Stored data
========================

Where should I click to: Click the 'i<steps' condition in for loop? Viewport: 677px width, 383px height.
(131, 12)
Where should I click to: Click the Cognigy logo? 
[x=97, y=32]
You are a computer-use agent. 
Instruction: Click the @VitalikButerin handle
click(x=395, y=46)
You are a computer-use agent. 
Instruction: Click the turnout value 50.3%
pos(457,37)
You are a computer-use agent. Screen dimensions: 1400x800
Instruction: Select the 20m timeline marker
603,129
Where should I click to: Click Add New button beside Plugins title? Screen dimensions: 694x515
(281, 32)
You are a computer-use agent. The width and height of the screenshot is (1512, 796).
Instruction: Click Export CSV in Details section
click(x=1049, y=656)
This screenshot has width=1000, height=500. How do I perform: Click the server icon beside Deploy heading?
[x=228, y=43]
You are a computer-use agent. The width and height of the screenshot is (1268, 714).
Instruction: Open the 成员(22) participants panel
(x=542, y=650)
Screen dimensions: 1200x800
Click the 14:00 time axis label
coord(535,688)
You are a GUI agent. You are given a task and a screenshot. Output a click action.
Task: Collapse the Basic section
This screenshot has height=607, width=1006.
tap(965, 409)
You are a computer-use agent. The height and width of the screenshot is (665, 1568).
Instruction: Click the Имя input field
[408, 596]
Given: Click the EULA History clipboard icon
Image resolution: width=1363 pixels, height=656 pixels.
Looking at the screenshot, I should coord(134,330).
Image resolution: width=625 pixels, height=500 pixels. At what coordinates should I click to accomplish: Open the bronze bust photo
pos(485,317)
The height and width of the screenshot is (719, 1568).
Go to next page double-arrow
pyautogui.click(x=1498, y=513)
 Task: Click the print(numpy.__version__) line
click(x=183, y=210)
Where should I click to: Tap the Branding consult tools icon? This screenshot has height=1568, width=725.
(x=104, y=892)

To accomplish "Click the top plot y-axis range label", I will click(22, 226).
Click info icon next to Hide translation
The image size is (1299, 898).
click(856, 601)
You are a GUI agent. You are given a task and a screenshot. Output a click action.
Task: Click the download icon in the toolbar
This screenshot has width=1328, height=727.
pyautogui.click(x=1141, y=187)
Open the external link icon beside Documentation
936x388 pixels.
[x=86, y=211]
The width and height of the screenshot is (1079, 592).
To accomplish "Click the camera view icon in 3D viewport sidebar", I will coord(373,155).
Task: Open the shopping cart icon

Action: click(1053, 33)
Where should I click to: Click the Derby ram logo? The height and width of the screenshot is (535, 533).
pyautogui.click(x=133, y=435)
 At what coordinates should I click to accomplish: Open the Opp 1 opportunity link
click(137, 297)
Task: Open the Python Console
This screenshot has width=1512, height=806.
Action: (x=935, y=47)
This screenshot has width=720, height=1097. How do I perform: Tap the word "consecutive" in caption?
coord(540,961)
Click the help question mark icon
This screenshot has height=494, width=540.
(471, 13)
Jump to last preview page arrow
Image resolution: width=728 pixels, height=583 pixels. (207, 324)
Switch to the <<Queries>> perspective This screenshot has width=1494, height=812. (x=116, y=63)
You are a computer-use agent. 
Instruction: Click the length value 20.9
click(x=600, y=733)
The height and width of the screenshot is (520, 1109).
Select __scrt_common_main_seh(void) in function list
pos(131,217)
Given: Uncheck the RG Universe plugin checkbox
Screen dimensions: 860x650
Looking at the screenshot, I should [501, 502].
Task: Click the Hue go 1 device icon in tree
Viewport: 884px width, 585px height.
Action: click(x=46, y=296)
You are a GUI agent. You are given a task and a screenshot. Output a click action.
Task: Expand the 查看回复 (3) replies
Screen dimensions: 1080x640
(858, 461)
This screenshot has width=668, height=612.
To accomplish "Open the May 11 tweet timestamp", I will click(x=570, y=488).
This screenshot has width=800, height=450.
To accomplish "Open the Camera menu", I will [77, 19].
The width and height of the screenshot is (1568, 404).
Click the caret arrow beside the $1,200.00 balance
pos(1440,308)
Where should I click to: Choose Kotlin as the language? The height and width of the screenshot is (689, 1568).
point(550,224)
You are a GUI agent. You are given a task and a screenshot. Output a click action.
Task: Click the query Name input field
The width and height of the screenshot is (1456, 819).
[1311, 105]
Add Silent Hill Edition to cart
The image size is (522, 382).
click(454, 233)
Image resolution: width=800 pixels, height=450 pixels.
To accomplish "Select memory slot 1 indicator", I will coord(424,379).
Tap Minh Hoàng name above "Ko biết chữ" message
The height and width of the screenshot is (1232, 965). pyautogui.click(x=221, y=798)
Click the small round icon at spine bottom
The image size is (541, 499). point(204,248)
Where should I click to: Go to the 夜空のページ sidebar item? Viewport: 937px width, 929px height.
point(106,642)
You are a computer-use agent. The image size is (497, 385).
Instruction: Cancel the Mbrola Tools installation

========================

PROBLEM TO WORK ON => Sift the data above for lines with "will", then copy each one.

TASK SOLUTION =>
To accomplish "Click the top plot y-axis range label", I will click(22, 226).
To accomplish "Click the camera view icon in 3D viewport sidebar", I will coord(373,155).
To accomplish "Open the May 11 tweet timestamp", I will click(x=570, y=488).
To accomplish "Open the Camera menu", I will [77, 19].
To accomplish "Select memory slot 1 indicator", I will coord(424,379).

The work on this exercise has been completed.